The big hope of the organizers for the Iranian director Jafar Panahi to attend the opening of his film “Pardé” (Closed Curtain) was disappointed. But the film received the Silver Bear for Best Script. While forbidden to make a movie in Iran for two years, the well-known director had nevertheless succeeded in filming in his own villa. The public and the critics liked this call to perseverance and freedom, although, as a film, it had obvious shortcomings.

The big Bear prizes all went to foreign movies.  The biggest prize, the Golden Bear for best movie, was awarded to the Romanian film “PoziÅ£ia Copilului” (Child’s Pose) by Călin Peter Netzer, a mother-son conflict illuminating the corruptness of people, the system and the feeble emergence of feelings against all odds. It was shown as the highlight at the awards gala on February 16, at the Berlinale Palace on Potsdamer Platz.
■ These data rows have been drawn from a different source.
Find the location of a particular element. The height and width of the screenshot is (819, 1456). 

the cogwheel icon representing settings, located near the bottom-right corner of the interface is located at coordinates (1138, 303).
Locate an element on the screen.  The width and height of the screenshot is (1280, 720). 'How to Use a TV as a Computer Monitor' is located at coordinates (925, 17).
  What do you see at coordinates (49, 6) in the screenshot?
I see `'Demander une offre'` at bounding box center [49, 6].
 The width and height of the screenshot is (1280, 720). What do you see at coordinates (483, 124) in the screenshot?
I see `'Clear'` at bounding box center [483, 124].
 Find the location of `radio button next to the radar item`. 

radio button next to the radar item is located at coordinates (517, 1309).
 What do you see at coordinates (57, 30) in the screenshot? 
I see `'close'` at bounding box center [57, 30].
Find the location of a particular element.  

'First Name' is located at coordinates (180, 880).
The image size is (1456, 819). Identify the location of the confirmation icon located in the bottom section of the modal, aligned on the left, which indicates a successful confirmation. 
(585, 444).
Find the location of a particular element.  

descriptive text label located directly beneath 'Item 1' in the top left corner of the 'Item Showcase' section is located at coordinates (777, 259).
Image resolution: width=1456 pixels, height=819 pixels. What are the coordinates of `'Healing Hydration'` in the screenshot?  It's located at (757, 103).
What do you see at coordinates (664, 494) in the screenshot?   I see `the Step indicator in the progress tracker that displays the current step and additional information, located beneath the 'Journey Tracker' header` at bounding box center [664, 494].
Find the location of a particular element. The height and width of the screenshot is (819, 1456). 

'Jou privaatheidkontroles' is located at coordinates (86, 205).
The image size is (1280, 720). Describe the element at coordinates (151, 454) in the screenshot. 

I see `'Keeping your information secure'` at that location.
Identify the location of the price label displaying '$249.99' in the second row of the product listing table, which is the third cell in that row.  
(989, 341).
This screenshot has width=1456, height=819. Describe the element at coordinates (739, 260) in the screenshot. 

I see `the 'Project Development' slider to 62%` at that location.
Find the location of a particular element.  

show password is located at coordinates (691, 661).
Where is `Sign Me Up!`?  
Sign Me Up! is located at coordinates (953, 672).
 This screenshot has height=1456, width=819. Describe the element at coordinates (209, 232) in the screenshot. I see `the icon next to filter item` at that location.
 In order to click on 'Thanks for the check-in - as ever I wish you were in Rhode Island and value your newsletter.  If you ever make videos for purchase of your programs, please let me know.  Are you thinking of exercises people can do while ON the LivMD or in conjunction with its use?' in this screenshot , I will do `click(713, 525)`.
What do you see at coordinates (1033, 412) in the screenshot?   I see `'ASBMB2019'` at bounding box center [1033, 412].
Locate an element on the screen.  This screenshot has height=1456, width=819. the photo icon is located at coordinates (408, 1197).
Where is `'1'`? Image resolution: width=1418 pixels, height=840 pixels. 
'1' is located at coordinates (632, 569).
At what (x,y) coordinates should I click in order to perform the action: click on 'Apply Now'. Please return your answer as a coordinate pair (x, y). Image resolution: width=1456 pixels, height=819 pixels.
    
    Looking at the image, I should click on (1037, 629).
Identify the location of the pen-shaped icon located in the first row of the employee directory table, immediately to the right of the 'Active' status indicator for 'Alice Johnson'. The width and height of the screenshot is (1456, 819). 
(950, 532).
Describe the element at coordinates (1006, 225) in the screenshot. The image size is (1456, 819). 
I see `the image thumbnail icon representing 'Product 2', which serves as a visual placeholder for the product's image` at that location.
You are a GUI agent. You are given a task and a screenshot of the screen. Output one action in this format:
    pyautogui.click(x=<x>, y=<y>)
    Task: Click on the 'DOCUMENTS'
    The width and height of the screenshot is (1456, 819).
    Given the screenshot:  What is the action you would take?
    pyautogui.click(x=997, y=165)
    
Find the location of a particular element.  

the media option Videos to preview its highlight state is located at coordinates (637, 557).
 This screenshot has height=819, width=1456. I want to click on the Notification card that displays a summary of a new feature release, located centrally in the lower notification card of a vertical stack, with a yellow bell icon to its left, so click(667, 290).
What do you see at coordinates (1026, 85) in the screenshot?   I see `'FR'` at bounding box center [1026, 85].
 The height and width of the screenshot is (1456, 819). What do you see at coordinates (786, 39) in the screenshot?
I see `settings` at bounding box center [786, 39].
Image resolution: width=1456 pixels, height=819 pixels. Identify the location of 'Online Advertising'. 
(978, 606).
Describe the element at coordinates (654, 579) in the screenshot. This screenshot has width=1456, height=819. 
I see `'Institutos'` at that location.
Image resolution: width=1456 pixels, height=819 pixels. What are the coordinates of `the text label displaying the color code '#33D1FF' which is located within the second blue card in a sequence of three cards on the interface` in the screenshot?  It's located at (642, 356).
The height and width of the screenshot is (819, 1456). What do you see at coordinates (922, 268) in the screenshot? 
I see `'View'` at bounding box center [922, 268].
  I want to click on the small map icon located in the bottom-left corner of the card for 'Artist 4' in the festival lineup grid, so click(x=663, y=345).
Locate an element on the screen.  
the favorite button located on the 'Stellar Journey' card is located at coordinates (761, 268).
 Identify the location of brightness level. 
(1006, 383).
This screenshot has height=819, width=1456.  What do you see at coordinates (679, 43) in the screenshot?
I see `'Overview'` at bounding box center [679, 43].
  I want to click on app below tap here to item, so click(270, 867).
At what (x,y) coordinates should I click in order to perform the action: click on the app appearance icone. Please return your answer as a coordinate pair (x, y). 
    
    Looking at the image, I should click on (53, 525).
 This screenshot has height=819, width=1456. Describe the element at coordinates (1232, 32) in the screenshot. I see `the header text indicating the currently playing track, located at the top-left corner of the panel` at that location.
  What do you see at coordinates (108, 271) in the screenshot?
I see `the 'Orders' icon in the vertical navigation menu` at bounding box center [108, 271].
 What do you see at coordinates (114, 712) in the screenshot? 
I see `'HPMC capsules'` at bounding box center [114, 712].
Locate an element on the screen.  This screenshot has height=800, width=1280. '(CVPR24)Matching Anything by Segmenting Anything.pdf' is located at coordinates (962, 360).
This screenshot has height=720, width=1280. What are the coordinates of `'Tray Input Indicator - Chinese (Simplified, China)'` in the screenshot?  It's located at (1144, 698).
Two Silver Bears, one as the Big Prize of the Jury and the other for best actor, Nazif Mujić, were received for the Serbian film “Episoda u żivotu berača željeza” (An Episode in the Life of an Iron Picker). It tells the story of the horrifying treatment the Romanian Gypsies, the Romas, have to endure.  

The Silver Bear for Best Actress went to Paulina García, the absolute darling of the public this year.  She received it for her depiction of Gloria, an aging woman who demands fun in her life despite all kinds of downturns in the Chilean/Spanish co-production “Gloria” by Sebastián Lelio.

Bows to accomplishments grander than making movies and not part of the Competition were: The presentation of the Golden Honorary Bear to the French documentary film maker and producer Claude Lanzmann for his life’s work documenting the atrocities of the Nazi’s against the Jews.  He is best known for his “Shoa” films.  Then, the Golden Camera was awarded to Isabella Rosellini on February 9  and for Rosa von Praunheim, while presenting a homage “Rosakinder” on February 13,  for all his movies on and about gays.

Again, the 63rd Berlinale was a gigantic undertaking.  300.000 tickets were sold, the same as last year.  It seemed that there were even more journalists than the 3800 from last year.  One almost hopes that this festival does not grow any further.  Nevertheless, everybody is looking forward to 2014.